In Section 10.2, we saw how to use the sample correlation coefficient in a simulation-based test about a null hypothesis of no association. In section 10.4, we will see how we can do the same type of inference but now with the population slope as the parameter of interest.

STEP 1: Ask a research question.

How often did you check your Facebook account today? How many Facebook friends do you have? Does everyone have the same number? Might the number of Facebook friends that a person has be associated in some way with the person’s brain structure? Kanai, Bahrami, Roylance, and Rees (2011, “Online social network size is reflected in human brain structure,” Proceedings of the Royal Statistical Society B: Biological Sciences) examined the relationship between number of (self-reported) Facebook friends and “grey matter density” in different regions of the brain involved with social interaction, memory, and emotional responses. In particular, Kanai and colleagues wanted to explore whether brain density tends to increase as a person’s number of Facebook friends increases.

Write the null and alternative hypotheses for this study in words (use the term association).

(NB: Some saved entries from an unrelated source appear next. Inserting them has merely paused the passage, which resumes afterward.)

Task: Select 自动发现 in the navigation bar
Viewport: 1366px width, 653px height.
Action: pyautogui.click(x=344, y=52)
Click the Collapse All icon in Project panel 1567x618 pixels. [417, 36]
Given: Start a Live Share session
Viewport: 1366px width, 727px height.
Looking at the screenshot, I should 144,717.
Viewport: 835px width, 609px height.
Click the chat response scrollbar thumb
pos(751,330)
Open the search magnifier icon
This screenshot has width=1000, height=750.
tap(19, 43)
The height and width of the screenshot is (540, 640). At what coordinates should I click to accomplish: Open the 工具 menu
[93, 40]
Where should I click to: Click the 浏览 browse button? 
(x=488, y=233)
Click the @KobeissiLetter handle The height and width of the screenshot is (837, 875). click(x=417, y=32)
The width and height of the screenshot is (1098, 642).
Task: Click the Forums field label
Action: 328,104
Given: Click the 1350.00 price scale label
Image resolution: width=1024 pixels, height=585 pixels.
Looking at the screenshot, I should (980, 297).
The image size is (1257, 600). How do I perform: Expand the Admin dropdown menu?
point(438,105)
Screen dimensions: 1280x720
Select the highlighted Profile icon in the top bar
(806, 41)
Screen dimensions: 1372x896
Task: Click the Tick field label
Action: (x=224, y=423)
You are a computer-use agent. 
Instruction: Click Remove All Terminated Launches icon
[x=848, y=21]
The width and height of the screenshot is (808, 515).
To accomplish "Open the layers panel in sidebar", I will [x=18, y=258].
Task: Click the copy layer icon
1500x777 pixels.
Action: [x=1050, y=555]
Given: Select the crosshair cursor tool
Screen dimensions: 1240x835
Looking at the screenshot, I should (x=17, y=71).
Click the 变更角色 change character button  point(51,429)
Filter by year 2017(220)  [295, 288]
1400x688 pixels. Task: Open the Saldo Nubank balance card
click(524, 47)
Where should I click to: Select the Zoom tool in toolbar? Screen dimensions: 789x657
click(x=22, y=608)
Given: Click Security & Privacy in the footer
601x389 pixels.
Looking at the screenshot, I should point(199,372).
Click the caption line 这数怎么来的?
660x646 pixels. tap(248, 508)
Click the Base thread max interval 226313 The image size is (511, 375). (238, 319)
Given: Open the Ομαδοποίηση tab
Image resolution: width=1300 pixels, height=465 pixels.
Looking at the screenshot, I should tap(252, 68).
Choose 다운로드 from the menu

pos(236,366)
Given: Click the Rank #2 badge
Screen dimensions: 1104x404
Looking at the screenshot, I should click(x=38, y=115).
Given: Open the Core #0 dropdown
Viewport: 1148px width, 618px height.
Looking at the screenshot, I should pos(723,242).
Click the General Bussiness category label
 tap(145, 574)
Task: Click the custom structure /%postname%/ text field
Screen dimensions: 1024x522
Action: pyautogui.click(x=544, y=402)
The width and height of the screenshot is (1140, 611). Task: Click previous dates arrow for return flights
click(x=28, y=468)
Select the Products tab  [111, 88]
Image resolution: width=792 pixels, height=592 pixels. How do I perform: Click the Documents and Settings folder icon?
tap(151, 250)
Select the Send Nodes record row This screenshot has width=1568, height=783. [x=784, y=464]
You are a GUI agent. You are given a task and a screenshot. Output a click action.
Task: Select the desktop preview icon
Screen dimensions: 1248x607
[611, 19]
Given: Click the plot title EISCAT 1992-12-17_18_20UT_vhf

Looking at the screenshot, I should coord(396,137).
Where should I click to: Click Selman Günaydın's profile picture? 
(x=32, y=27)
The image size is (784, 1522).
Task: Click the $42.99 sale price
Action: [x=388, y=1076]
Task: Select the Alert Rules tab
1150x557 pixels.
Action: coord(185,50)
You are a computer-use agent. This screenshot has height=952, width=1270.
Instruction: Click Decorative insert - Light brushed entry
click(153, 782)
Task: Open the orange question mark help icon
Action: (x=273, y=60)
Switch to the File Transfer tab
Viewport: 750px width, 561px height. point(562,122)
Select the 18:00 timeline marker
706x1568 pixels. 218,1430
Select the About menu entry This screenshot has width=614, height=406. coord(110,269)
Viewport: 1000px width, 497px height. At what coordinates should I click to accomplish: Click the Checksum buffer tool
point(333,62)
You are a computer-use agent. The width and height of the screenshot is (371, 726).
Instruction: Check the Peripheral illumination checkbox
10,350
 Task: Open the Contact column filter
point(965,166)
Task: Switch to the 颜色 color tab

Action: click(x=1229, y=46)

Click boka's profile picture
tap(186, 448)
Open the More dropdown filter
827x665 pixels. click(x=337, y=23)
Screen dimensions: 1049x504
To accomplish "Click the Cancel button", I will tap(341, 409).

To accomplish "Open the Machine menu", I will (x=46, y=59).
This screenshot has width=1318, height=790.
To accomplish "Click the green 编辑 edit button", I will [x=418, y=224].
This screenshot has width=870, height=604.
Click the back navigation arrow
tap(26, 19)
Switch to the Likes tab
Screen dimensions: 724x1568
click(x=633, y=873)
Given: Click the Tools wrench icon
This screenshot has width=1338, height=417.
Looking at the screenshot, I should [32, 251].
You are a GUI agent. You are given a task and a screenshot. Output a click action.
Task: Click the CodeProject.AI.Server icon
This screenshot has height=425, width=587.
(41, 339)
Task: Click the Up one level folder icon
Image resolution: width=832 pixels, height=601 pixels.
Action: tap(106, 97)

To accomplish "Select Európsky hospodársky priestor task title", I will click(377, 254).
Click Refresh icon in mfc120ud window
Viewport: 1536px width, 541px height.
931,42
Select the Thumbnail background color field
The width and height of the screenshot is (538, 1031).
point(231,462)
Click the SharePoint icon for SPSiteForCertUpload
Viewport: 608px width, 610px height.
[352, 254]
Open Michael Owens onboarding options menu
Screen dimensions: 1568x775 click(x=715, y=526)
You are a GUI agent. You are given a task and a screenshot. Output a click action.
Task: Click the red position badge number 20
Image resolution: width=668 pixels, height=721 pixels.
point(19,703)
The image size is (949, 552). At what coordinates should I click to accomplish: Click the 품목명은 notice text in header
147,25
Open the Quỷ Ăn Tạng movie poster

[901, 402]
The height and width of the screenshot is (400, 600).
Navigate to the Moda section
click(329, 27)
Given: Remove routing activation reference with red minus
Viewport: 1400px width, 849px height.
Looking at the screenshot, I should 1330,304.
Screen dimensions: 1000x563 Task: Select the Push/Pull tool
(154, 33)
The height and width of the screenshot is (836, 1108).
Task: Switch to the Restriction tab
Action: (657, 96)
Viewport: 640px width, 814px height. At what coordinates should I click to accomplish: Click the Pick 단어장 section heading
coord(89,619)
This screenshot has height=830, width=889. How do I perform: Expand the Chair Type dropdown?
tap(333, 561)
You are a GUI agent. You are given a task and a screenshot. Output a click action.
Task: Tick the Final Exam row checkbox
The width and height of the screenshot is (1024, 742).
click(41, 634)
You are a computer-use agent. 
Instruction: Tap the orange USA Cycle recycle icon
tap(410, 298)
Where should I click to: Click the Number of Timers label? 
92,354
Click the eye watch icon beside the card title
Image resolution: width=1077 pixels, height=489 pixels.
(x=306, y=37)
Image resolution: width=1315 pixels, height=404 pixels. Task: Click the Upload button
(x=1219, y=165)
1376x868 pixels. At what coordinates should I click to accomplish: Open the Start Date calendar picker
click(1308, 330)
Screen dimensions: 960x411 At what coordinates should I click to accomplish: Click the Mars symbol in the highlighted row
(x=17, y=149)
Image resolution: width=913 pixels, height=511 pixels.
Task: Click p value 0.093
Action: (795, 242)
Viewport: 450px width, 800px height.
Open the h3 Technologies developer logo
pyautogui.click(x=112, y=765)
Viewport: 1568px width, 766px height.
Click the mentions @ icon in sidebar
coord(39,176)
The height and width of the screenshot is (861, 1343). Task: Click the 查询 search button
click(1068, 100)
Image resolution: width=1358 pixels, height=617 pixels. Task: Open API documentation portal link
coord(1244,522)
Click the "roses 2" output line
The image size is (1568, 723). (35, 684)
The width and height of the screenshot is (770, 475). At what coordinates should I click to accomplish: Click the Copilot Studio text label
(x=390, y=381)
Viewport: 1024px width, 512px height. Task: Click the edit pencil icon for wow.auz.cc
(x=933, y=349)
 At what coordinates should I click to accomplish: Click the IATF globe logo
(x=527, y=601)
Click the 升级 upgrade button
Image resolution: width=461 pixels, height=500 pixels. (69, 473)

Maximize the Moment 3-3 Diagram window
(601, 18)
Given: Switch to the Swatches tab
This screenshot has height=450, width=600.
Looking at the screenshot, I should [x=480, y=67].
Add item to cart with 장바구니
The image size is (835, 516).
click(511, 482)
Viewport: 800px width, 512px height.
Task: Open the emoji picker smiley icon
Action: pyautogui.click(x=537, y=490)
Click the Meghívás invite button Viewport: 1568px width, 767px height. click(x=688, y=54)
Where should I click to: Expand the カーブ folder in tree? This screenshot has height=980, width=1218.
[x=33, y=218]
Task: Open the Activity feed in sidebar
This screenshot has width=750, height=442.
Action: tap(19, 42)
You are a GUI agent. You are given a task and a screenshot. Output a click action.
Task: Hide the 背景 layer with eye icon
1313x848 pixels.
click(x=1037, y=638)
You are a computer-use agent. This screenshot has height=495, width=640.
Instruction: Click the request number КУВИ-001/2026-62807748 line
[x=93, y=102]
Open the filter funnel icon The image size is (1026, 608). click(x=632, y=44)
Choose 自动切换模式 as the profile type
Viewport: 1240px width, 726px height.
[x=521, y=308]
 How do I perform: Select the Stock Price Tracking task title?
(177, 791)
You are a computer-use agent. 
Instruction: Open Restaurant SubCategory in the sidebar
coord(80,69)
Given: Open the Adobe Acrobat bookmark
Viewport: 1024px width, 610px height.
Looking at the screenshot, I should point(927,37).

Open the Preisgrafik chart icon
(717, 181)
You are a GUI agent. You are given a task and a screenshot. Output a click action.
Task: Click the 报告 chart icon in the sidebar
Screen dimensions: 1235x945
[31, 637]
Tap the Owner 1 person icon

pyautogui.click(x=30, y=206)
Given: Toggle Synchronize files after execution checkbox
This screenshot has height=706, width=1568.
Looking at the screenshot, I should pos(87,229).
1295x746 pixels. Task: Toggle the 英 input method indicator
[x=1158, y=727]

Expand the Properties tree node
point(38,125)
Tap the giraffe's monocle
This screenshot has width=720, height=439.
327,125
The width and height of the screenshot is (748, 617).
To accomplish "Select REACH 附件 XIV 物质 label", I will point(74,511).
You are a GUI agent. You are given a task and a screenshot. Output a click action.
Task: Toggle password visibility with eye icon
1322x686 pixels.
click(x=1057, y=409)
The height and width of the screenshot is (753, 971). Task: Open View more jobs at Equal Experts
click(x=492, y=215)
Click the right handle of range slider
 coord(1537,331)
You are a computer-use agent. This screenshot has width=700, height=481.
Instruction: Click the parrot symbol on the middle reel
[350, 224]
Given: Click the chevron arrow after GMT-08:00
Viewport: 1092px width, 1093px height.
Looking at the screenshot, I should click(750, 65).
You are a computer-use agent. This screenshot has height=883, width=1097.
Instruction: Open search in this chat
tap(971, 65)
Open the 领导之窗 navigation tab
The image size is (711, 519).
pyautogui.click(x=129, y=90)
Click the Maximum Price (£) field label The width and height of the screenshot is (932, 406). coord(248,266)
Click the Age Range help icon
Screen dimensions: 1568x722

STEP 2: Design a study and collect data.

Kanai and colleagues performed MRI scans on student volunteers at University College, London. The results from each brain area were quite similar. You will examine results for the left middle temporal gyrus (which has been linked in other studies to facial recognition) for a follow-up study of 40 students. These results are stored in dataset Facebook within library(ISIwithR). Note that number of friends is given in units of 100 friends, so 0.30 = 30 friends, 1.09 = 109 friends, and so on. The brain density measurement is in “arbitrary units.”

data(Facebook)
head(Facebook,n=2)

Identify the observational units and sample size in this study.

Describe the explanatory variable and the response variable (as set up in the research conjecture) and classify each as quantitative or categorical.

Is this an observational study or a randomized experiment? Justify your answer.

STEP 3: Explore the data.

Let’s use R to create a scatterplot where brain density is the response variable (vertical axis) and number of Facebook friends is the explanatory variable (horizontal axis). (Keep in mind that the number of Facebook friends is reported in terms of hundreds of friends.)

xyplot(density ~ friends,
       data = Facebook,
       main="Scatterplot of the data",
       xlab="number of facebook friends (in 100s)")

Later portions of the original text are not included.